Your immediate goal is to identify the scope of the rate-limiting and assess the immediate impact.

  1. Identify the Failing Source(s): Check the service logs to identify which domain(s) are returning 429 status codes.

    docker compose logs --tail=200 scraper | grep "429"
    

  2. Check Backoff Metrics: Examine the Prometheus metrics to see if the built-in backoff mechanism is handling the issue. A continuously rising count indicates the default retry logic is insufficient.

    # Hypothetical PromQL query
    rate(scraper_http_retries_total{status_code="429"}[5m])
    

  3. Inspect Retry-After Header: Check the logs for a Retry-After header from the source. This is a clear directive that we must respect.

    # Look for log entries like: "Received 429 from example.com, respecting Retry-After header of 60 seconds"
    docker compose logs scraper | grep "Retry-After"
    


Remediation Steps

Follow these steps to mitigate the issue. Start with the least impactful change.

Step 1: Temporarily Disable the Profile

If a single profile is causing a high volume of 429 errors, the safest immediate action is to disable it. This stops all requests to the source and allows the situation to cool down.

  1. Edit the Profile: Open the relevant JSON file in scraper/profiles/ (e.g., scraper/profiles/problem-source.json).

  2. Set enabled to false:

    scraper/profiles/problem-source.json
    {
      "name": "problem-source",
      "enabled": false, // <-- Change this to false
      ...
    }
    

  3. Reload Profiles: Apply the change without restarting the service by calling the reload endpoint.

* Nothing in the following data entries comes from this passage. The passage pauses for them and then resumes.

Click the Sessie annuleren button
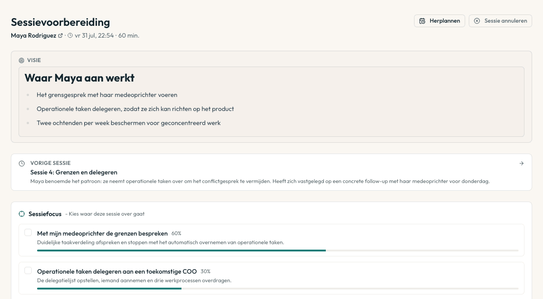pyautogui.click(x=500, y=21)
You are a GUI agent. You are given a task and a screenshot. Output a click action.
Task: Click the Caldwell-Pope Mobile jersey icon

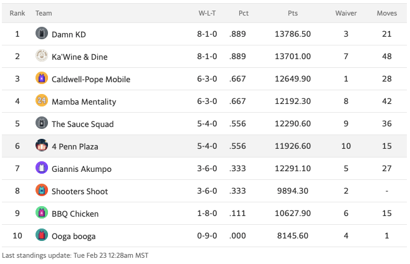[42, 78]
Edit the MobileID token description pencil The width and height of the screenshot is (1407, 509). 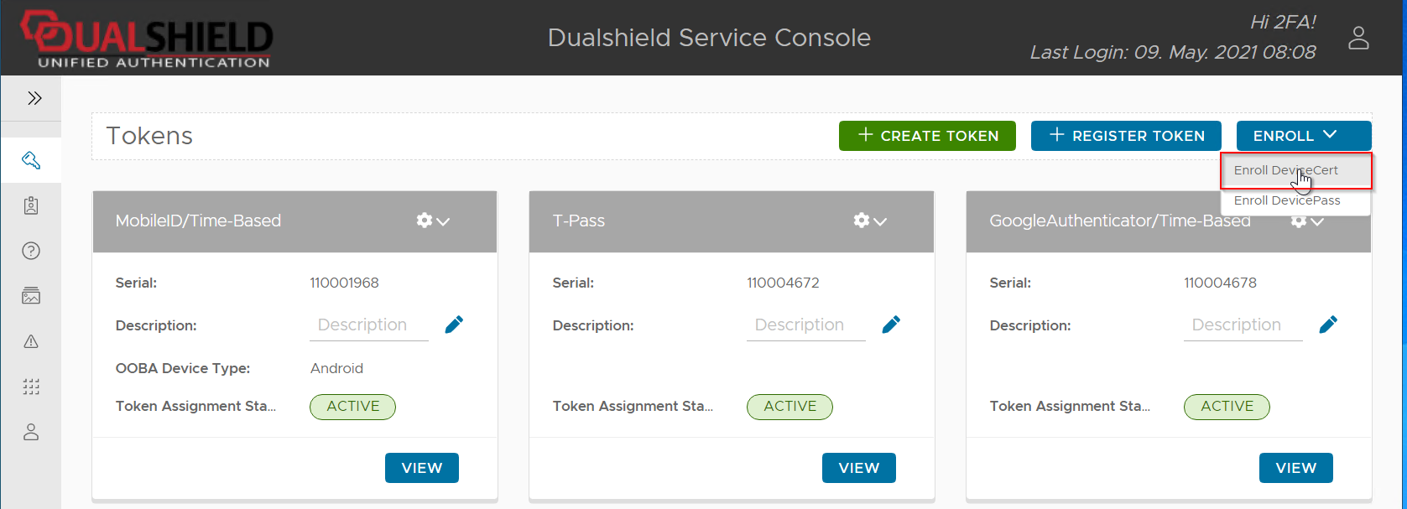[x=454, y=325]
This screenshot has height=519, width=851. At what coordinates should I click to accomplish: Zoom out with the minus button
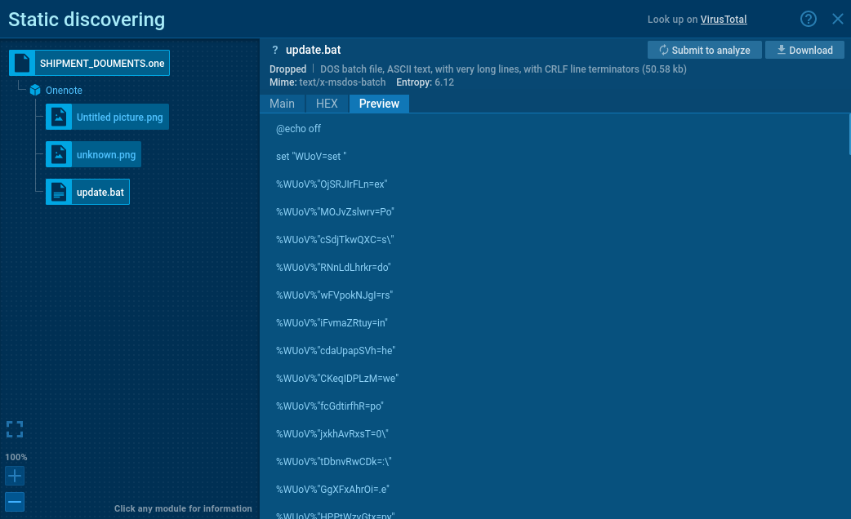[x=15, y=501]
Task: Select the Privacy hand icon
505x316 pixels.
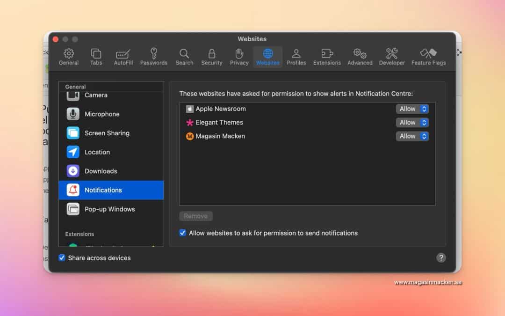Action: point(239,54)
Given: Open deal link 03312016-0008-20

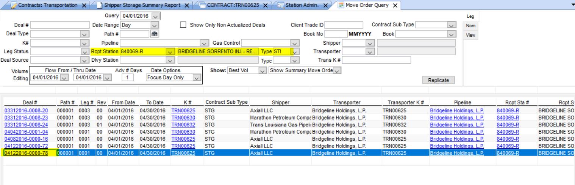Looking at the screenshot, I should (x=26, y=111).
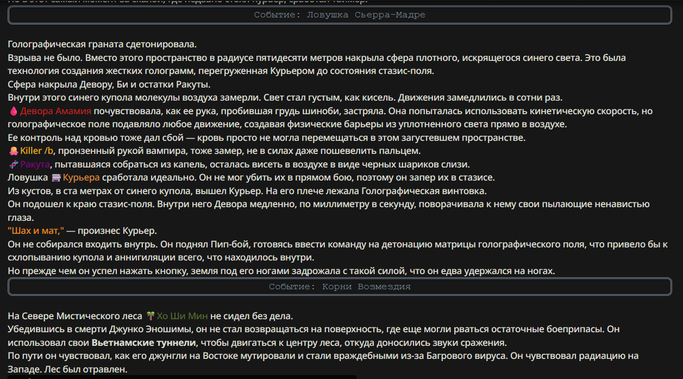Screen dimensions: 683x379
Task: Click the line starting Из кустов, в ста метрах
Action: [247, 191]
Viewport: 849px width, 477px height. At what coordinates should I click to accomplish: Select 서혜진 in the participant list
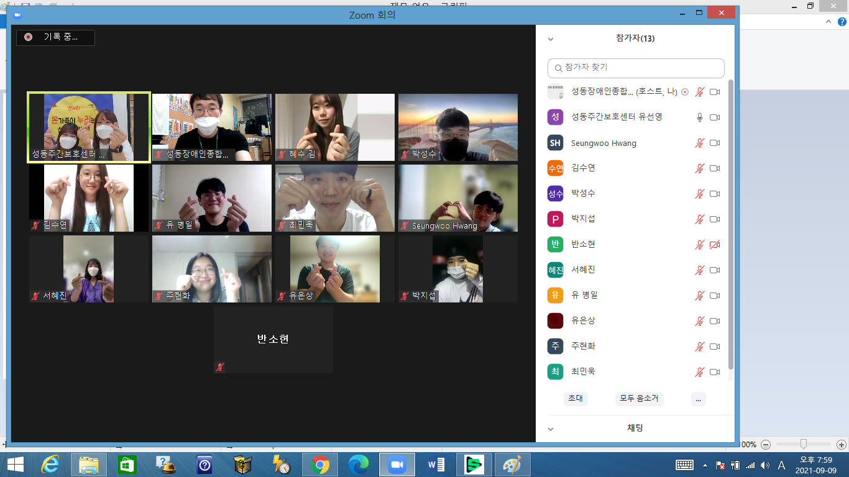(635, 270)
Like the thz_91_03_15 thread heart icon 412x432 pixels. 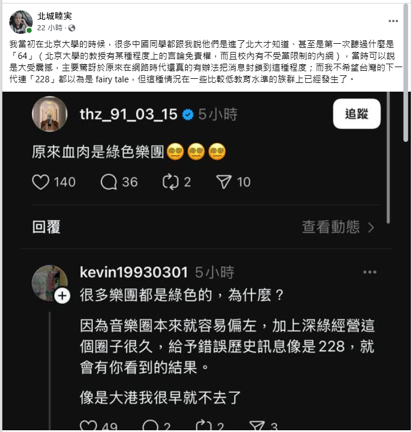tap(41, 182)
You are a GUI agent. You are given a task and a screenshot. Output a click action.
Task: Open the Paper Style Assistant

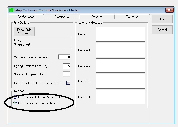[24, 32]
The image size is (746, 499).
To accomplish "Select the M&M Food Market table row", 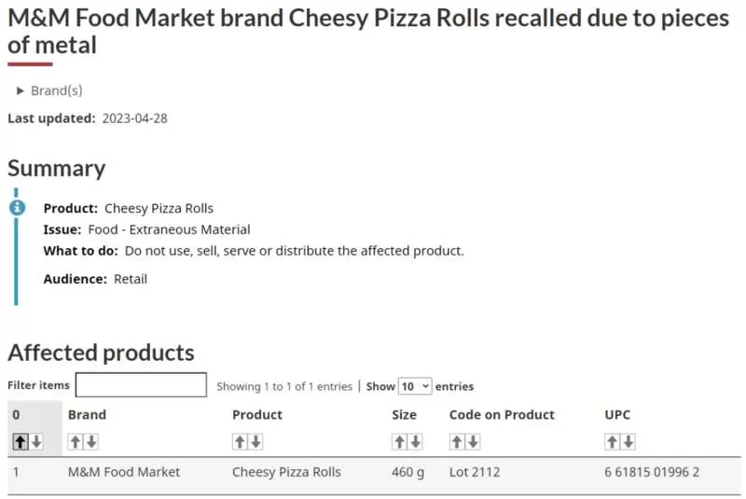I will click(x=374, y=472).
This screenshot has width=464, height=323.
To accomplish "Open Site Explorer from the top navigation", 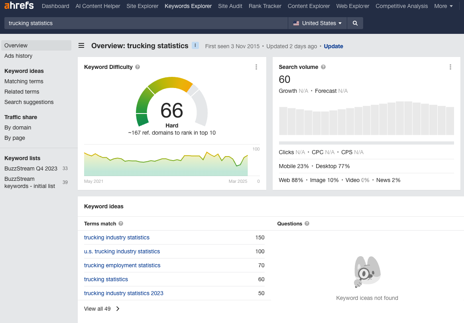I will [142, 6].
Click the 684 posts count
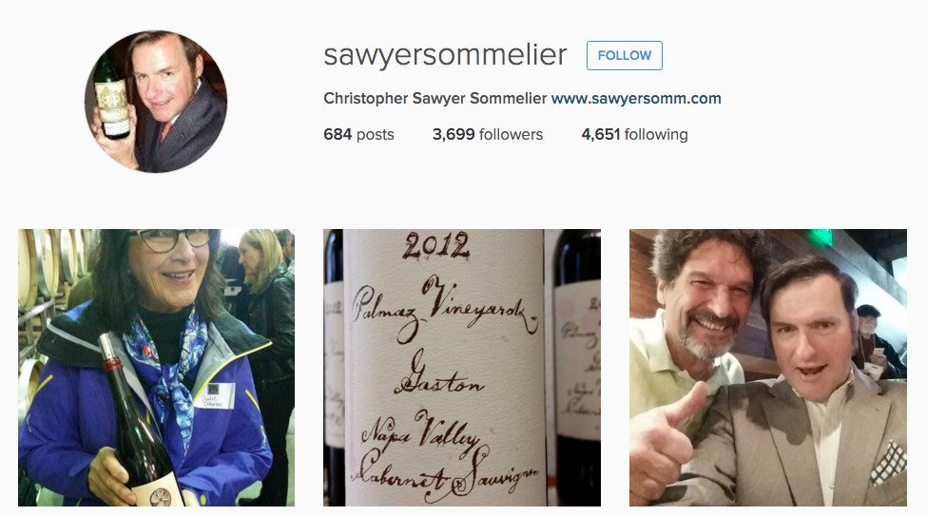The image size is (927, 516). point(358,135)
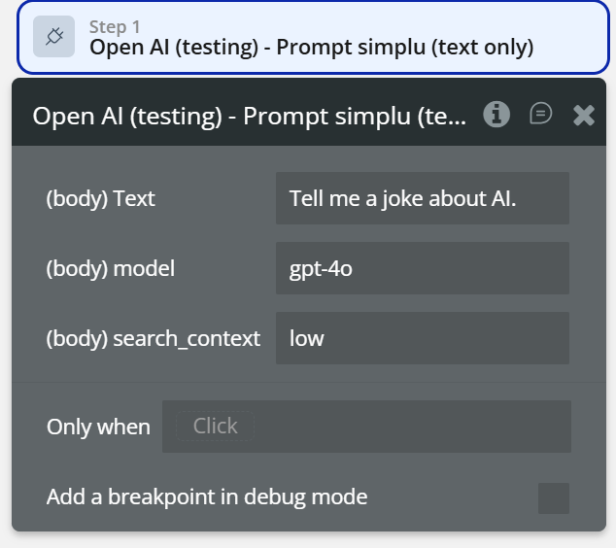
Task: Click the search_context field containing 'low'
Action: click(x=307, y=339)
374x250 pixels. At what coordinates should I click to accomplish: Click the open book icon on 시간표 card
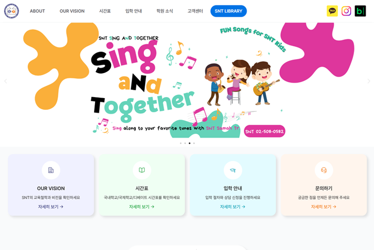coord(142,170)
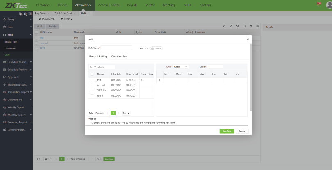
Task: Click the Approvals checkmark icon in sidebar
Action: click(x=4, y=77)
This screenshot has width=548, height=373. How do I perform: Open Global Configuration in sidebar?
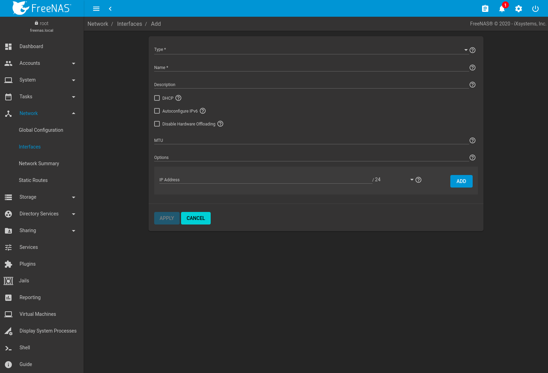point(41,130)
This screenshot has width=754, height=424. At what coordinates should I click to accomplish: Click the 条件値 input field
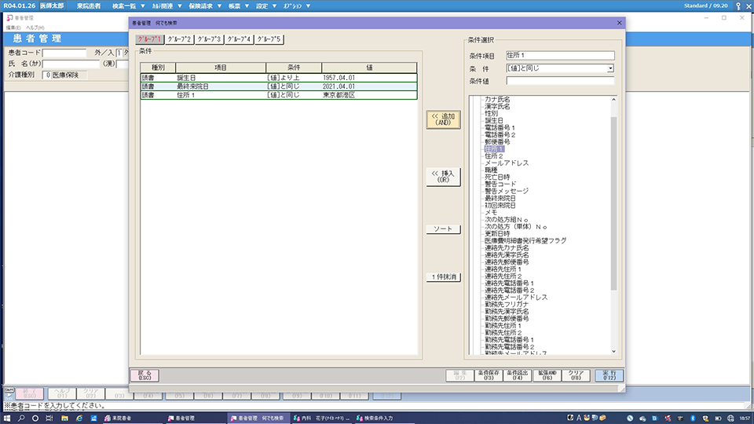click(x=560, y=80)
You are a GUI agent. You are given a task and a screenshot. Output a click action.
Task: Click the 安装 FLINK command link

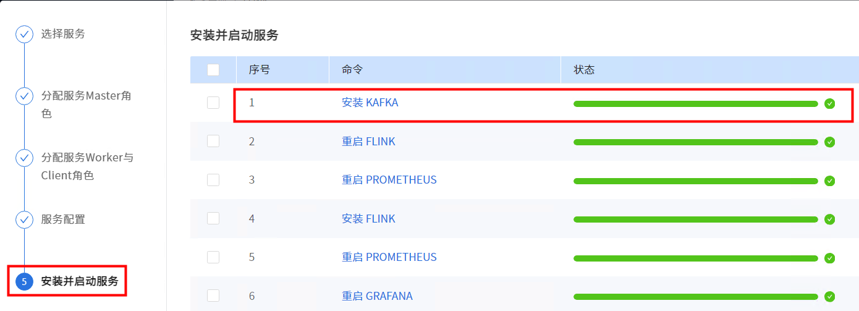coord(368,218)
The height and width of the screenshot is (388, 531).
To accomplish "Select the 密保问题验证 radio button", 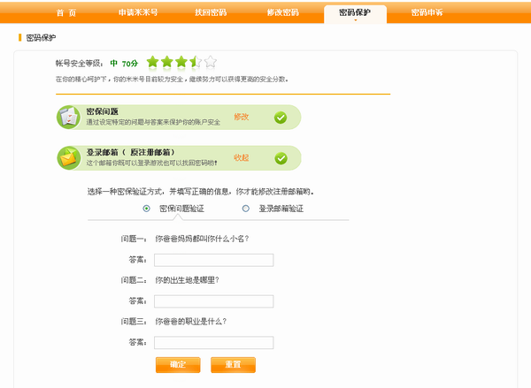I will coord(146,209).
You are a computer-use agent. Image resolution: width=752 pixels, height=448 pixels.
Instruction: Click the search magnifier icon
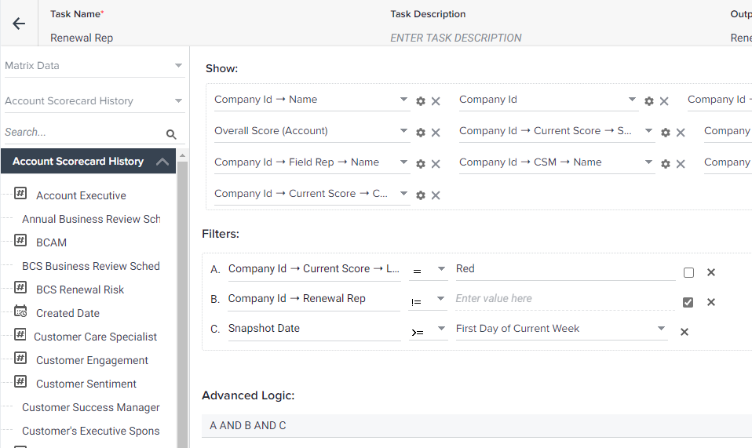click(171, 134)
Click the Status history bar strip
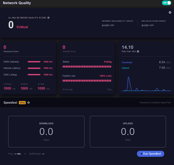 click(x=87, y=67)
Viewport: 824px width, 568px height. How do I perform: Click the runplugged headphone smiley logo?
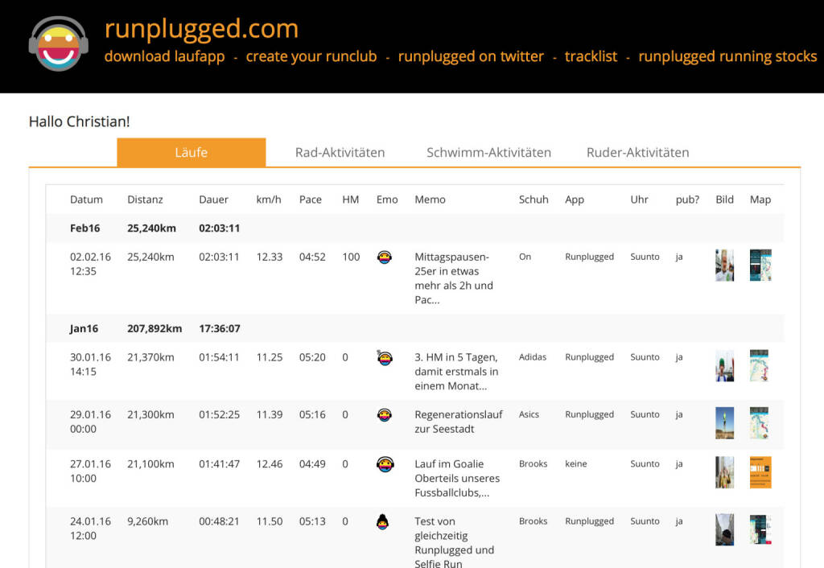pyautogui.click(x=58, y=43)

    curl -X POST http://localhost:9001/profiles/reload
    

Step 2: Adjust Scraping Frequency

If the source is critical, a less drastic measure is to reduce the scraping frequency.

  1. Edit the Profile's schedule: In the profile's JSON file, change the cron string to be less frequent. For example, change from every 5 minutes to every 30 minutes.

    scraper/profiles/problem-source.json
    {
      ...
      "schedule": "*/30 * * * *", // Changed from "*/5 * * * *"
      ...
    }
    

  2. Reload Profiles: Apply the change by calling the reload endpoint.

    curl -X POST http://localhost:9001/profiles/reload
    

Step 3: Long-Term Fix (Post-Incident)

To prevent recurrence, a permanent change to the provider or profile may be needed.

  • Prefer RSS/API: If the profile uses a generic HTML scraper, investigate if the source provides an RSS feed or a public API. These are almost always more efficient and less likely to be rate-limited.
  • Implement Provider-Specific Backoff: For high-value sources, consider creating a dedicated provider class that implements more sophisticated, source-specific rate-limiting logic.